## SELECTED EXCERPT:
Sensory Reduction in ASD and ADHD
One particular area in which ASD and ADHD can sometimes overlap is in sensory processing dysfunction, where both hypersensitivity (over-responsive) and hyposensitivity (under-responsive) reactions to tactile, visual and auditory stimuli are pronounced. Technically, sensory processing dysfunction has not been found to be a separate disorder, but a symptom which can be characteristic of both conditions.
Hypersensitivity tends to be more frequent in ADHD, with recent studies indicating that some 46 to 69 percent of diagnosed male children experience some form of over-responsiveness to stimuli; while sensitivity to auditory stimuli, in particular, can occur in as high as 16 percent of school-aged children. The technical term for hypersensitivity to external sounds is hyperacusis; and while it’s worth noting that individuals diagnosed with the condition may not necessarily exhibit traits common to both ASD and ADHD, it’s been estimated that it occurs in some 63 percent of ASD cases.
Breakthroughs in Hyperacusis Therapy
One of the reasons why it’s difficult to gauge the exact percentage of the general population who may experience hyperacusis is the fact that it has been linked to more common auditory conditions, including tinnitus and Ménière's disease, as well as non-auditory specific conditions—not the least of which includes ASD and ADHD. A recent survey was published in BMJ Open proposing a range of 3.2 to 17.1 percent of children suffering from mild to severe hearing impairment; but such a wildly variable estimate makes pinpointing a precise number difficult.
Sound desensitization therapy is one solution proposed by the American Speech Language Hearing Association (ASHA.) In practice, sound desensitization therapy uses noise generators, ranging from barely audible tones to white noise, over a period of time to gradually desensitize individuals with hyperacusis until a tolerance to normal levels of sound is achieved. While a moderate level of success in tinnitus treatment has been reported with sound desensitization, further research into its effects on hyperacusis treatment may be required; particularly in ASD, whose spectrum of sensitivity and behavior can be wildly dramatic.

## GOAL OF THE EXERCISE:
Print the passage on sensory processing in ASD and ADHD word for word, everything from "Sensory Reduction in" down to "of both conditions.". The entries stored after this point are not required for anything here.

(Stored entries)
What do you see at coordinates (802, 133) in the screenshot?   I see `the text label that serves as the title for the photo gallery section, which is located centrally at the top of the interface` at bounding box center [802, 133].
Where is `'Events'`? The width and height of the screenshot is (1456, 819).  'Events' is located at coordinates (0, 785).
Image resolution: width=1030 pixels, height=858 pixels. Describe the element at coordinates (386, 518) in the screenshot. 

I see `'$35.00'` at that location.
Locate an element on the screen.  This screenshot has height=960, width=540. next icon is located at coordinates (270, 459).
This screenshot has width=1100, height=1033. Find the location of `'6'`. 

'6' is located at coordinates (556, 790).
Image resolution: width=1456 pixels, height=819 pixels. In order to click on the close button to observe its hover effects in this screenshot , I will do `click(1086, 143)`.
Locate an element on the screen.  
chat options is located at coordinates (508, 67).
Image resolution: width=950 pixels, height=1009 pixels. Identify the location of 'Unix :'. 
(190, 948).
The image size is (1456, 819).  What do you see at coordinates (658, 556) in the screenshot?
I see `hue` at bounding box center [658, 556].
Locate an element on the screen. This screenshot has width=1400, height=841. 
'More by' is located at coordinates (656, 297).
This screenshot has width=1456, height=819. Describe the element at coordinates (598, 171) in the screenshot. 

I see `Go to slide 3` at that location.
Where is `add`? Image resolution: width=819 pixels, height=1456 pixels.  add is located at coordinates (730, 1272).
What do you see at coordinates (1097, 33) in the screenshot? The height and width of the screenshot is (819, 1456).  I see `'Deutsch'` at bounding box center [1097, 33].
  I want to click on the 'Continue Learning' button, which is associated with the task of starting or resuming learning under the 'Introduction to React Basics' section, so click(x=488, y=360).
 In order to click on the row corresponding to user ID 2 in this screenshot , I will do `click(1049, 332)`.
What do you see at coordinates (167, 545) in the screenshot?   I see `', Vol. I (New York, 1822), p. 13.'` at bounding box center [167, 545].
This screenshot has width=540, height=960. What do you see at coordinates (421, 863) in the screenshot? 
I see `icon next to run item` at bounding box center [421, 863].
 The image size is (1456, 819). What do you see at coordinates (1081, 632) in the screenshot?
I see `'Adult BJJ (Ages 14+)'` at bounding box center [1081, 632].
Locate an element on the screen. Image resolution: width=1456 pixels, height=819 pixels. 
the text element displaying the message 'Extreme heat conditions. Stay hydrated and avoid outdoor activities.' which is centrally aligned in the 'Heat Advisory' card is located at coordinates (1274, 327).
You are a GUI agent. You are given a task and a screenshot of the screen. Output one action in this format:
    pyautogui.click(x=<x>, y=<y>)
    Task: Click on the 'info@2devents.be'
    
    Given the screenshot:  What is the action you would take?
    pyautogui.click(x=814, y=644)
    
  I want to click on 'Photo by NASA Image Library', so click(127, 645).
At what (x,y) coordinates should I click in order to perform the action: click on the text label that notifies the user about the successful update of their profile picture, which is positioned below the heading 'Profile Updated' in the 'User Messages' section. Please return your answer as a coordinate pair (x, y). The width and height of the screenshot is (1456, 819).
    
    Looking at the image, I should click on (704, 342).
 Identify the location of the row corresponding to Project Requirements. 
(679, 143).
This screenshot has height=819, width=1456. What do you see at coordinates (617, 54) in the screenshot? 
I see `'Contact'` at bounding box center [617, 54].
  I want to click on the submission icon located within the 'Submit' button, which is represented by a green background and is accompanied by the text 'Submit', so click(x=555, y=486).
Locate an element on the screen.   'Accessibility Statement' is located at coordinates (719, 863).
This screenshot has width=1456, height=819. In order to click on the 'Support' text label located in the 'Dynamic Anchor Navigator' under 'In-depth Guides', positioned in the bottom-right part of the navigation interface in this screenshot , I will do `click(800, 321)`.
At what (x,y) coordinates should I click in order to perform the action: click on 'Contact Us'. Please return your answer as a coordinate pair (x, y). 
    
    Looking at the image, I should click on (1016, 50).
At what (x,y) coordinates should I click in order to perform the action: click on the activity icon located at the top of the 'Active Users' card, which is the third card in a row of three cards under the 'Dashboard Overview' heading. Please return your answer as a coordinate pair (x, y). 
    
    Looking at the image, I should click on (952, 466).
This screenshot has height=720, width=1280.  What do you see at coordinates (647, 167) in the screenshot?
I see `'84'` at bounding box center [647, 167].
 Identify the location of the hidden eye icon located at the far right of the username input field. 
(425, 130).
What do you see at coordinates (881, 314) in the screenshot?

## EXPECTED ANSWER:
Sensory Reduction in ASD and ADHD
One particular area in which ASD and ADHD can sometimes overlap is in sensory processing dysfunction, where both hypersensitivity (over-responsive) and hyposensitivity (under-responsive) reactions to tactile, visual and auditory stimuli are pronounced. Technically, sensory processing dysfunction has not been found to be a separate disorder, but a symptom which can be characteristic of both conditions.